Complete the following:
(a) Return, word for word, the portion of the passage on the New York Drama Critics Awards from "The New York" to "the 1946–1947 season.".
(b) Recast the lines of the records as a JSON list of strings, one string per line, omitting blank lines and leaving the pictures out.

- Awarded for: Excellence in Broadway Theatre
- Country: United States
- Presented by: Variety
- First award: 1943

= New York Drama Critics Award =

The New York Drama Critics Awards (formed 1943) are awarded through the composite opinion of a sample of New York Drama Critics to recognize Excellence in Broadway Theater. Awards are given each season for Best Performance by an Actor, Best Performance by an Actress, Best Male Performance in a Musical, Best Femme Performance in a Musical, Best Performance by an Actor in a Supporting Role, Best Performance by an Actress in a Supporting Role, Most Promising Young Actor, Most Promising Young Actress, Best Directing Job, Best Scene-Designing Job, and Best Musical Score (further specified to Composer/Lyric Writer/Librettist). An award for Best Dance Director or Choreographer was added in the 1944–1945 season. Two new categories, most promising new playwright and best new director, were added for the 1946–1947 season.

Given information:
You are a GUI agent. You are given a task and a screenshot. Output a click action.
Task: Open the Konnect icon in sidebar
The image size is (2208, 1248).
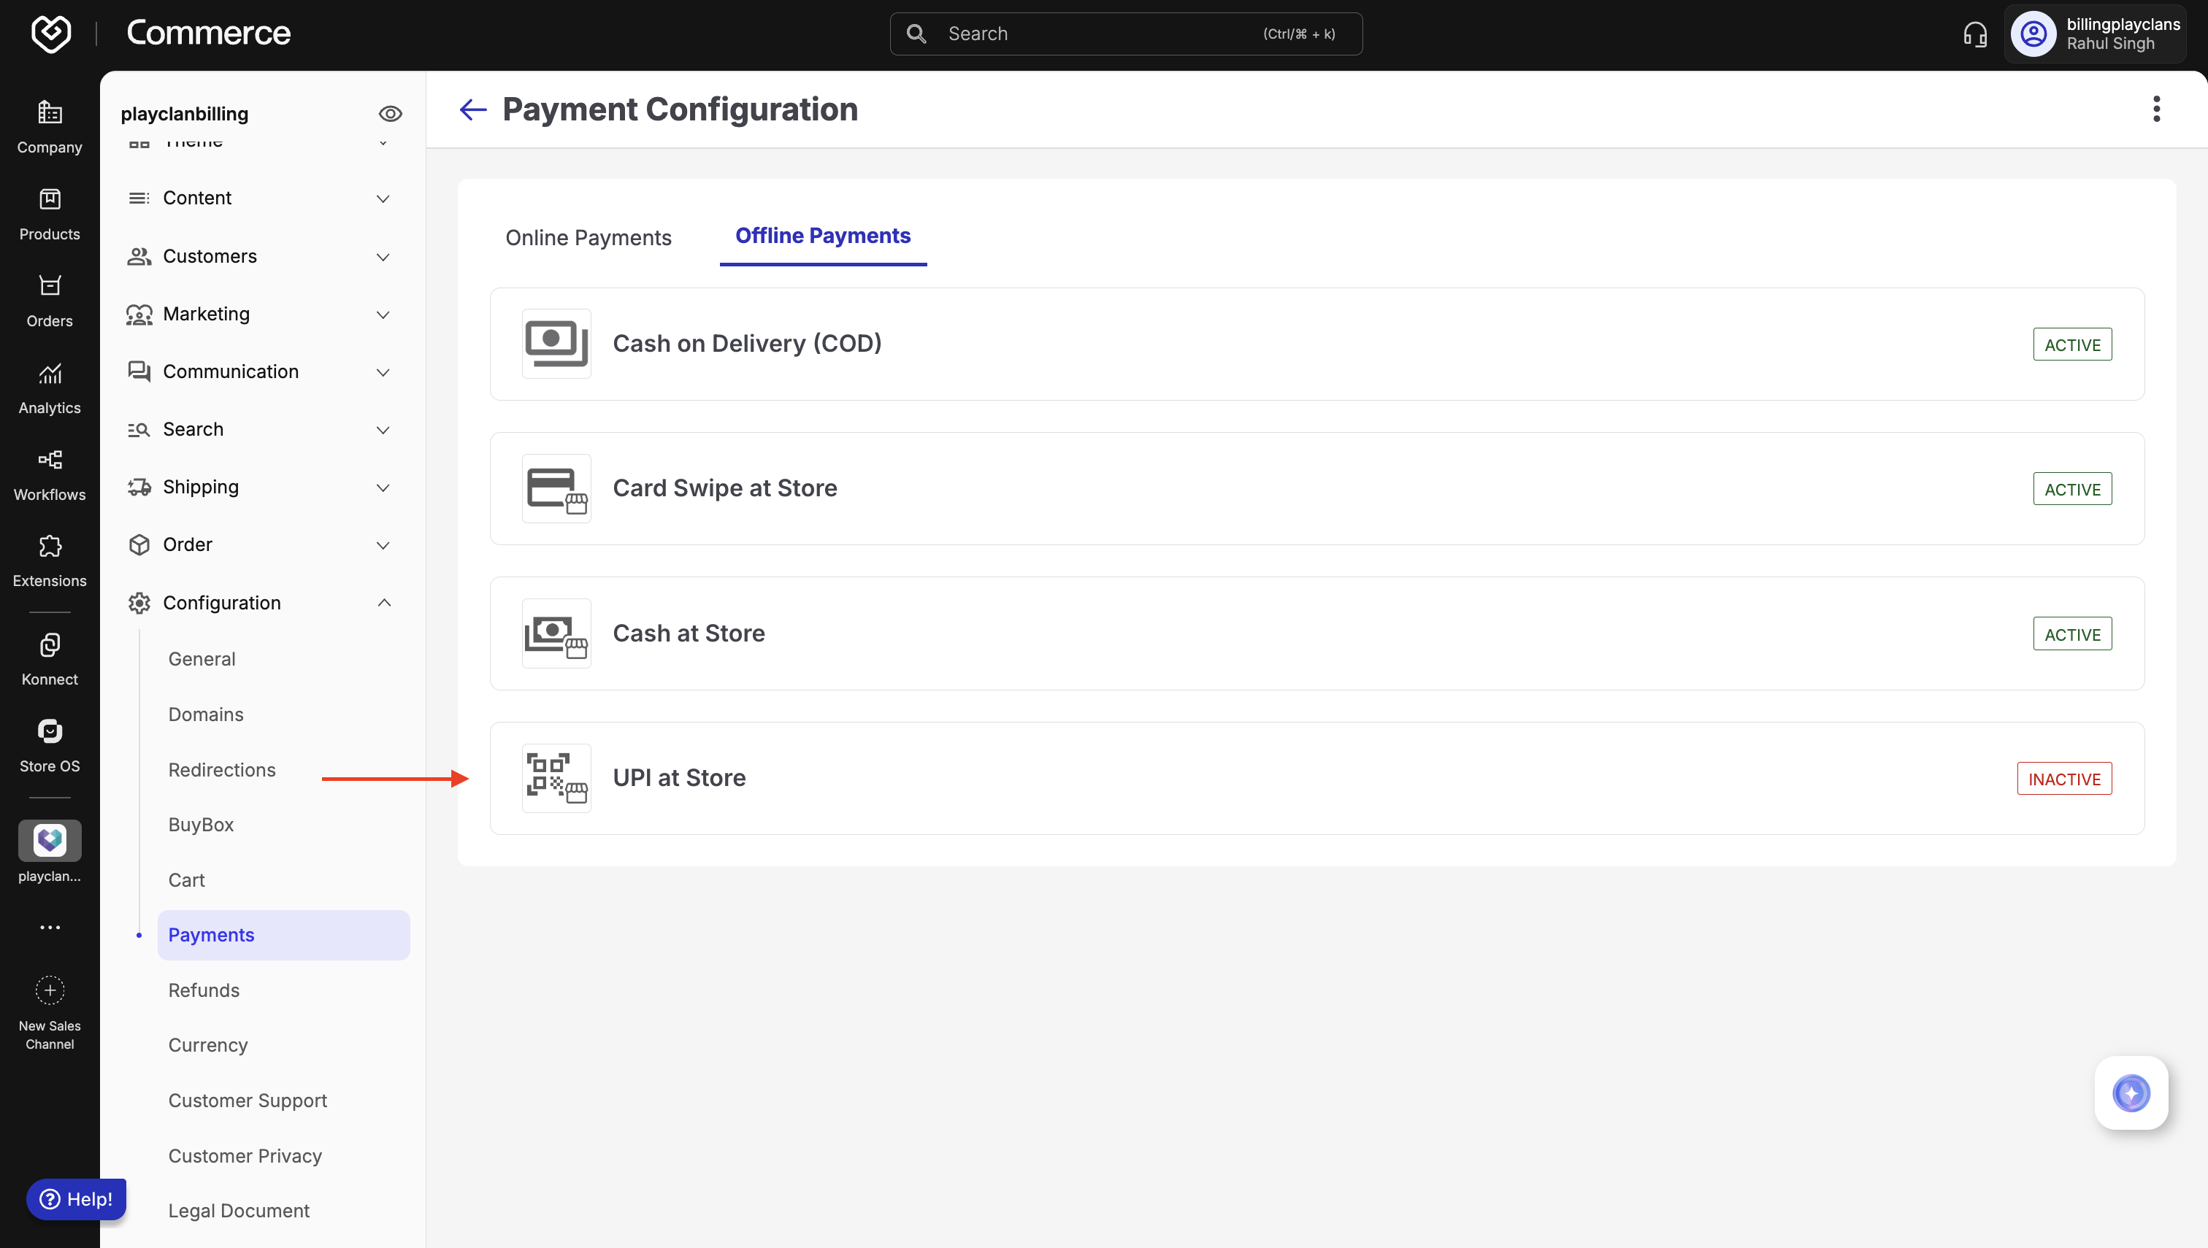point(50,645)
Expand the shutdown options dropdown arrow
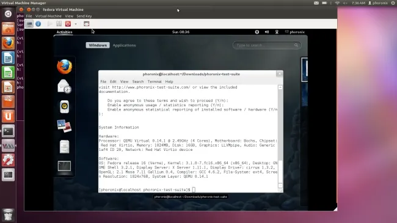Screen dimensions: 397x223 click(76, 24)
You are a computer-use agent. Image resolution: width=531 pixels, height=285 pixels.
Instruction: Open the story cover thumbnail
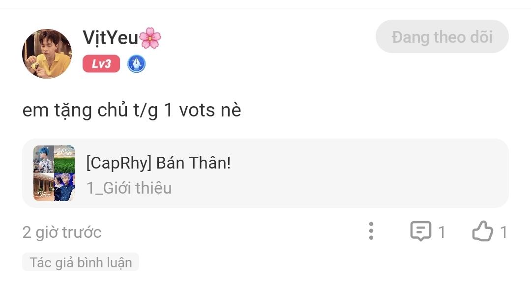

Full answers:
(a)
The New York Drama Critics Awards (formed 1943) are awarded through the composite opinion of a sample of New York Drama Critics to recognize Excellence in Broadway Theater. Awards are given each season for Best Performance by an Actor, Best Performance by an Actress, Best Male Performance in a Musical, Best Femme Performance in a Musical, Best Performance by an Actor in a Supporting Role, Best Performance by an Actress in a Supporting Role, Most Promising Young Actor, Most Promising Young Actress, Best Directing Job, Best Scene-Designing Job, and Best Musical Score (further specified to Composer/Lyric Writer/Librettist). An award for Best Dance Director or Choreographer was added in the 1944–1945 season. Two new categories, most promising new playwright and best new director, were added for the 1946–1947 season.

(b)
[
  "You are a GUI agent. You are given a task and a screenshot. Output a click action.",
  "Task: Open the Konnect icon in sidebar",
  "The image size is (2208, 1248).",
  "point(50,645)",
  "Expand the shutdown options dropdown arrow",
  "Screen dimensions: 397x223 click(76, 24)",
  "You are a computer-use agent. Image resolution: width=531 pixels, height=285 pixels.",
  "Instruction: Open the story cover thumbnail"
]